In the last 10 years global HR thought leaders have created a very powerful human capital view, that if you invest in your own education you’ll get returns in a better job and better income, and also that educated people stand a better chance of getting a job than those who don’t go to university.
Next, at a political level we had a very powerful human rights argument that education is a fundamental right, and therefore we need to do something in developing countries about getting children into schooling.
Then there was the negative view that higher education was for the wealthy, the elite, and that it was very expensive. So many organisations questioned why you would put money into higher education when primary education was very much more important, and for the same amount of money could reach many more people.
Then a question that is often asked is, what is the real connection between education, innovation and economic development? If you take a simple human capital view of economic development, it’s fairly straightforward: if you invest in people’s education, then incomes will develop. But that presupposes that people are going to get jobs and that there’s something that’s actually driving the development.
The more important question is, how do jobs actually get created? How do countries take on new technologies and become effective producers? In this kind of argument it’s not just thinking about supplying the education, it’s saying that knowing where the possibilities for an economy to specialise and develop are going to be important in thinking about how economic development takes place.
It is not a simple universal model, where invest more in education, positive things will come out – but if you take a particular country, you can look at what capacity it already has in terms of education and training systems, its industrial system, the existing network between firms and the capacity of the state to support them, but also what positions it could possibly take up within the global system.
Therefore Sri Lanka needs to look at a range of different factors rather than just invest more and more into education hoping the market will take care of the mismatch between the quality of high-skilled labour demanded and supplied and also provide the required new jobs for those coming out of the education system.
There is no doubt higher education is a key element of developing new innovations and thereby help GDP growth to accelerate. But another important role of higher education is around developing professionals. Professionals play a key role in picture: key factors critical for our future success meeting health, education, agricultural and water goals: engineers, doctors, nurses, teachers – the whole range of professionals who are vital for development. Therefore producing the right professionals for our future success, is key.
Also there is a need for greater competition between education providers in a marketplace to bring about higher and higher quality of content for a lower and lower overall cost. Given that investing in education and leaving it to the markets will only do so much.

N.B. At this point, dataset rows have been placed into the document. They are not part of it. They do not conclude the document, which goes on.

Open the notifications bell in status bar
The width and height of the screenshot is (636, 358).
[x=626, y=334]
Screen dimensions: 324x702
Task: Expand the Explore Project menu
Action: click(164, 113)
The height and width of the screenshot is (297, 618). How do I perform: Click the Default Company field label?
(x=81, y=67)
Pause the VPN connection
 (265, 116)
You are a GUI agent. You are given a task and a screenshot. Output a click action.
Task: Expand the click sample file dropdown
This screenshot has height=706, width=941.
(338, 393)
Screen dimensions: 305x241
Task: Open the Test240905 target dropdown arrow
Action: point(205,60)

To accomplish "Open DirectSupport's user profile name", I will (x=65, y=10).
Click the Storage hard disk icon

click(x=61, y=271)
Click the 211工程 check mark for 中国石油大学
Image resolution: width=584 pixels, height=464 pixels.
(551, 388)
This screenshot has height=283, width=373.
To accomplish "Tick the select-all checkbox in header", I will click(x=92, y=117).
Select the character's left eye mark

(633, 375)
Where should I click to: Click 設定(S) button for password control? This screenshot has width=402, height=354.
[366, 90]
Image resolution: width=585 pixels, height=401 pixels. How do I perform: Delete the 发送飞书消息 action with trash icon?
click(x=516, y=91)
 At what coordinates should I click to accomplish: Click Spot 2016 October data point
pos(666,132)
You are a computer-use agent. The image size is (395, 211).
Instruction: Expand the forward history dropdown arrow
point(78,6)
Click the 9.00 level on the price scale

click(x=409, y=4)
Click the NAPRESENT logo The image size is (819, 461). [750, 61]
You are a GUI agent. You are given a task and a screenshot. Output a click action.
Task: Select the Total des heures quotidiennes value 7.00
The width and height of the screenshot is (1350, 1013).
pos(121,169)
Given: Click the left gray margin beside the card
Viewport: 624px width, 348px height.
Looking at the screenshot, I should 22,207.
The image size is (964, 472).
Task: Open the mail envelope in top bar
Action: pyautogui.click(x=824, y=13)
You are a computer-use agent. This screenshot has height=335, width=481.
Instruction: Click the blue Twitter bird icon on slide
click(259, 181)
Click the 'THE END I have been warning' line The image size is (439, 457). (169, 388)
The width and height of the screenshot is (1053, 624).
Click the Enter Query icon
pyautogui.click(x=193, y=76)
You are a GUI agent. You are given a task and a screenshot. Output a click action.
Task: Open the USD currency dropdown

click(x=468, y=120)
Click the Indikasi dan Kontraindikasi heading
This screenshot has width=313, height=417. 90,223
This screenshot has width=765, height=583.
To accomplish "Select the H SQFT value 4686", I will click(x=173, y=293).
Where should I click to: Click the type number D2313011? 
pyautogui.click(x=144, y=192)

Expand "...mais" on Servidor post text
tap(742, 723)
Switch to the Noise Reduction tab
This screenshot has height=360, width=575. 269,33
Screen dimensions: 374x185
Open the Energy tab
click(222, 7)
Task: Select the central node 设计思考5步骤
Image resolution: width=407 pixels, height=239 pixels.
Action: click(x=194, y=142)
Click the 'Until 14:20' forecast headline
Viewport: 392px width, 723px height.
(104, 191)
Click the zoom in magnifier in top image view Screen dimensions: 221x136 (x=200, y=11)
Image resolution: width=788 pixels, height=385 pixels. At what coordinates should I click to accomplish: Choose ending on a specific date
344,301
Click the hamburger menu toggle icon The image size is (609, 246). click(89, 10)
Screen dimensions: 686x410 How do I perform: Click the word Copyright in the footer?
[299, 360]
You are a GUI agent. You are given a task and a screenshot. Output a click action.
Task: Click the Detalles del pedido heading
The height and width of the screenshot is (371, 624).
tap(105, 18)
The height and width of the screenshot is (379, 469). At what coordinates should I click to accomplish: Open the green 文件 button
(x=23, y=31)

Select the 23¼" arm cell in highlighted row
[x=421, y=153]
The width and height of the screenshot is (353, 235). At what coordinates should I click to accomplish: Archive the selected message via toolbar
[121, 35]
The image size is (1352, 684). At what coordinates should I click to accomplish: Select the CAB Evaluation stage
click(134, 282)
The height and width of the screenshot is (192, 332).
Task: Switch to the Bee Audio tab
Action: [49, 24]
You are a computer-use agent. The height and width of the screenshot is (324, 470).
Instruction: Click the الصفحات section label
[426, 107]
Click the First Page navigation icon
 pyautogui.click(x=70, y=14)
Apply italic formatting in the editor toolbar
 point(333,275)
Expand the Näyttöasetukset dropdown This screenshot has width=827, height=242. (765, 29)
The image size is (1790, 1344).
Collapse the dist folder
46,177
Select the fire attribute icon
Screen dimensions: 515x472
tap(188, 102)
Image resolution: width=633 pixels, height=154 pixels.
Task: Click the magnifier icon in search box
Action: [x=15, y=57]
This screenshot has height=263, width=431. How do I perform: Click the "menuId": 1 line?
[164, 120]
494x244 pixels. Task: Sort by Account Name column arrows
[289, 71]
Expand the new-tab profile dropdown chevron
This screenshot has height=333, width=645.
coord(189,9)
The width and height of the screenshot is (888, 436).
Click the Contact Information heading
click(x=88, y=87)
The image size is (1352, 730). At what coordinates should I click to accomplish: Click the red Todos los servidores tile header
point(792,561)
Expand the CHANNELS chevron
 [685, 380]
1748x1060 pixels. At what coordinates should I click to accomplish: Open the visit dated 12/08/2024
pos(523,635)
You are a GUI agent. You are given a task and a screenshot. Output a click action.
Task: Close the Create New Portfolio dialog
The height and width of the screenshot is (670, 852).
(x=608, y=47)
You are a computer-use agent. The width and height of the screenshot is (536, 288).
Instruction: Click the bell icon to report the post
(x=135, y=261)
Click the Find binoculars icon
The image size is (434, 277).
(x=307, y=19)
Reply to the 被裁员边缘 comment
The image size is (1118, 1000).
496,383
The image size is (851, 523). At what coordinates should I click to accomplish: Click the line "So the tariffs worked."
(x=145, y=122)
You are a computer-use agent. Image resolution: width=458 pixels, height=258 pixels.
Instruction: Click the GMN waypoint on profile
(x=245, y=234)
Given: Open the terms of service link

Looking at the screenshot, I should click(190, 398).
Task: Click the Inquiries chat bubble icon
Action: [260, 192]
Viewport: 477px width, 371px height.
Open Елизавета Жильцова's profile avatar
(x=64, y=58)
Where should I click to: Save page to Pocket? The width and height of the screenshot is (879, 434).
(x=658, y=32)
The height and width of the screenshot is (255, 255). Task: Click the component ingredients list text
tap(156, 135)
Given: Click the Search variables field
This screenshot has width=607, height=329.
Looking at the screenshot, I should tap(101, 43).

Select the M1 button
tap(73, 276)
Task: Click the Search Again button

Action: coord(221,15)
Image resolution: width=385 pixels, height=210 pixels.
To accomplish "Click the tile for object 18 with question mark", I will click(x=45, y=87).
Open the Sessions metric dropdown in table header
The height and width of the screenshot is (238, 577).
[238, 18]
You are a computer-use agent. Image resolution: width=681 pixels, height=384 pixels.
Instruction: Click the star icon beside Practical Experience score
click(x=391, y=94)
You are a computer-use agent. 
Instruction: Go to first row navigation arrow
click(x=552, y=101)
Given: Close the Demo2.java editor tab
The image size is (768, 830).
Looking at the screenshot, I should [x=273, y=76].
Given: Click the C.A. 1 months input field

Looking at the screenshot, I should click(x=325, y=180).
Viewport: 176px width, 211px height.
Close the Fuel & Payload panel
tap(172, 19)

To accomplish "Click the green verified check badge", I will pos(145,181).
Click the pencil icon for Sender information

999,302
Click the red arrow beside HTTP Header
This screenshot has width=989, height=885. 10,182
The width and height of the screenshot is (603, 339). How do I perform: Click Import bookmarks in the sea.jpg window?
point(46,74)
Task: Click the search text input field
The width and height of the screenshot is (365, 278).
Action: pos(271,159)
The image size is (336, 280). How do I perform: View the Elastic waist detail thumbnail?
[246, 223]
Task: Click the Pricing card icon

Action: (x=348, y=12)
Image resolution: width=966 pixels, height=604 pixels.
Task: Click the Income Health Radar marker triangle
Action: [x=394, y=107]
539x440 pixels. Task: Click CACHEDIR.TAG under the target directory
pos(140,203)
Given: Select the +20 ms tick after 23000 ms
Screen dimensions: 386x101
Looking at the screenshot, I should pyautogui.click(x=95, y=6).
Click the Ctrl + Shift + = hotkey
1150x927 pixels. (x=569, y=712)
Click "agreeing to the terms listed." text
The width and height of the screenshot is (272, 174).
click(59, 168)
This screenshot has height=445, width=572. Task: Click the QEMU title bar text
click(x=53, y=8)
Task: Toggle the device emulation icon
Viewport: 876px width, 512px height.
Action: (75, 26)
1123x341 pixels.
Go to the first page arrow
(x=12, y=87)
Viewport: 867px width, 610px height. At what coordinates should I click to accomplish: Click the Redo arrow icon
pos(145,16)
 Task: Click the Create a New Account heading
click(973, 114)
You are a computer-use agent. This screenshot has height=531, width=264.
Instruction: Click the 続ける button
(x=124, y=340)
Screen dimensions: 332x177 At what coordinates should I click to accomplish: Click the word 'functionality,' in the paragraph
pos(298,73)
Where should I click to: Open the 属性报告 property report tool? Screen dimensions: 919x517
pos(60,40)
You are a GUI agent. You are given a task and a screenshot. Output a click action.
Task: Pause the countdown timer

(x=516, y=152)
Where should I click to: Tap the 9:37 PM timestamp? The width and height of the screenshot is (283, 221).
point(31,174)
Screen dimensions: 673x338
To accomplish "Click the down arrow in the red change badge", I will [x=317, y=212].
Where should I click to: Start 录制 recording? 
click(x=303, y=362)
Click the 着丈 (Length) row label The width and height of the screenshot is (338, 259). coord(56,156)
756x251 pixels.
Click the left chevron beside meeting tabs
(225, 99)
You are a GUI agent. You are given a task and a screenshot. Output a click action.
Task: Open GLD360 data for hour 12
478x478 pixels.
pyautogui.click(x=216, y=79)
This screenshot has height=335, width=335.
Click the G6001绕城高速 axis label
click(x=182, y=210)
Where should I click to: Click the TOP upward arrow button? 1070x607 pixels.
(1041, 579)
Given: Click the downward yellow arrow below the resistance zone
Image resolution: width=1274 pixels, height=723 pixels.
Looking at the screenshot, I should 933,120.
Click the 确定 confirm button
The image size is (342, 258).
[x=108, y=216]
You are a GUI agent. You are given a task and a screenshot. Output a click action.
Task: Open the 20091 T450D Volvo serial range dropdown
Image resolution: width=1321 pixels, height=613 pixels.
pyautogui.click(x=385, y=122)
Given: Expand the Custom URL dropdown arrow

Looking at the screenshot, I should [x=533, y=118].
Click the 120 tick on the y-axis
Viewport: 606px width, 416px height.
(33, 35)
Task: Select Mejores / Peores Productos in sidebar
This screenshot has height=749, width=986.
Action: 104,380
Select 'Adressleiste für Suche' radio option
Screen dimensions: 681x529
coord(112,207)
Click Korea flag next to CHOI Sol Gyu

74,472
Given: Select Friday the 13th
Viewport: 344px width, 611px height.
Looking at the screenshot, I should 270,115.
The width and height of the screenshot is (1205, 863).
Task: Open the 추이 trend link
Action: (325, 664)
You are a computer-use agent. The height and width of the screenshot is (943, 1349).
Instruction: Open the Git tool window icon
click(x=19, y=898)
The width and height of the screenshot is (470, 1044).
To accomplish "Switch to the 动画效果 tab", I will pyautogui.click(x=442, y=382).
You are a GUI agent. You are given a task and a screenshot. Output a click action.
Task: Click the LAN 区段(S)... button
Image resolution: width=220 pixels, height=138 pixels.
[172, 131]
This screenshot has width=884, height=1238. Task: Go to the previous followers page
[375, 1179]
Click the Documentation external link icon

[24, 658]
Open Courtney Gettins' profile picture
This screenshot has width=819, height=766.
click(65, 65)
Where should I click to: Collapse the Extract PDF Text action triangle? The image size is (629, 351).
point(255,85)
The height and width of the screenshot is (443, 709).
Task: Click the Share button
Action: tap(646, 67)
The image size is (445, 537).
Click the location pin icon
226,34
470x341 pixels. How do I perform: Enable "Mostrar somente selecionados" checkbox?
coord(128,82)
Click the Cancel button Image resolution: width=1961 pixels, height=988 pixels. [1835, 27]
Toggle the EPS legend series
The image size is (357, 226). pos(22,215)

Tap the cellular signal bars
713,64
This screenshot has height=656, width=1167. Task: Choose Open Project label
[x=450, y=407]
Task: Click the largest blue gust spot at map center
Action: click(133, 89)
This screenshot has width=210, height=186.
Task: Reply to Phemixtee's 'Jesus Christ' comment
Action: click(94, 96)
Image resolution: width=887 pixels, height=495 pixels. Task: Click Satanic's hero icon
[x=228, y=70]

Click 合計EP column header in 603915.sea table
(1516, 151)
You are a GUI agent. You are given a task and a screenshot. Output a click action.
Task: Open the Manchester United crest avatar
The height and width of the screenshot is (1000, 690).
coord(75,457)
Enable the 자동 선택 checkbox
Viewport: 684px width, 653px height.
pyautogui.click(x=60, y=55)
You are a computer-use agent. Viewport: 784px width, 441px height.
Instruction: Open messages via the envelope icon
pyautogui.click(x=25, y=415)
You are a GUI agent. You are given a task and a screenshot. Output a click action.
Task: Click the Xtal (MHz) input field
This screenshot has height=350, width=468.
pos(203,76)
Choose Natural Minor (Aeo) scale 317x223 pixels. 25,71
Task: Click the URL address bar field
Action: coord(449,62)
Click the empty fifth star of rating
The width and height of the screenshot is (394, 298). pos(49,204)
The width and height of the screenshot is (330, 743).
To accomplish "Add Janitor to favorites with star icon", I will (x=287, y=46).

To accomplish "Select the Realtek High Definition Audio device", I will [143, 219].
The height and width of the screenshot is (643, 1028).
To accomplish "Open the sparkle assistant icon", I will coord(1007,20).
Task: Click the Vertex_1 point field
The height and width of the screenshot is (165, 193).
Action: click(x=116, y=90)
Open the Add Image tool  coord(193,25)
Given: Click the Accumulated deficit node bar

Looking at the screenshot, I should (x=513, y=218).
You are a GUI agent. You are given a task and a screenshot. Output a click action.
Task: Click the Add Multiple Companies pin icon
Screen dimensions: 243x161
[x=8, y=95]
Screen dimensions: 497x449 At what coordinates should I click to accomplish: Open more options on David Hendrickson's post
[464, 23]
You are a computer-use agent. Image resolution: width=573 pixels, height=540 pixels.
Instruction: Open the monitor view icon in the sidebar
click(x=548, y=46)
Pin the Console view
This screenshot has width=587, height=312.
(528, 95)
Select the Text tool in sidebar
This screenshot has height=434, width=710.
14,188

We need a new way of looking at the relationship between higher education, economic development and employment.
The widely adopted human capital view is that higher education increases skill and knowledge and results in higher income.
In practice however, geography, sectors, available skills and education systems and networks of companies, value chains, employment patterns and policy frameworks associated with each sector are equally important factors that are often ignored.
We have spent decade upon decade surrounded by a system that is, for all practical purposes, a “one-size-fits-all” system. Because quality improvements at that level affects employment creation and also for those young highly -skilled workers to get “better paying jobs”.
The education to employment continuum and the requirement for compulsory education of 13 years and the required Labour and education reforms need to kick in fast to ensure our workforce is future ready and get us out of the middle income trap (MIT – the middle-income trap refers to the phenomenon where rapidly growing economies stagnate at middle-income levels and fail to transition into a high-income economy) and for the creation and professionalisation of talent pools for specific industries.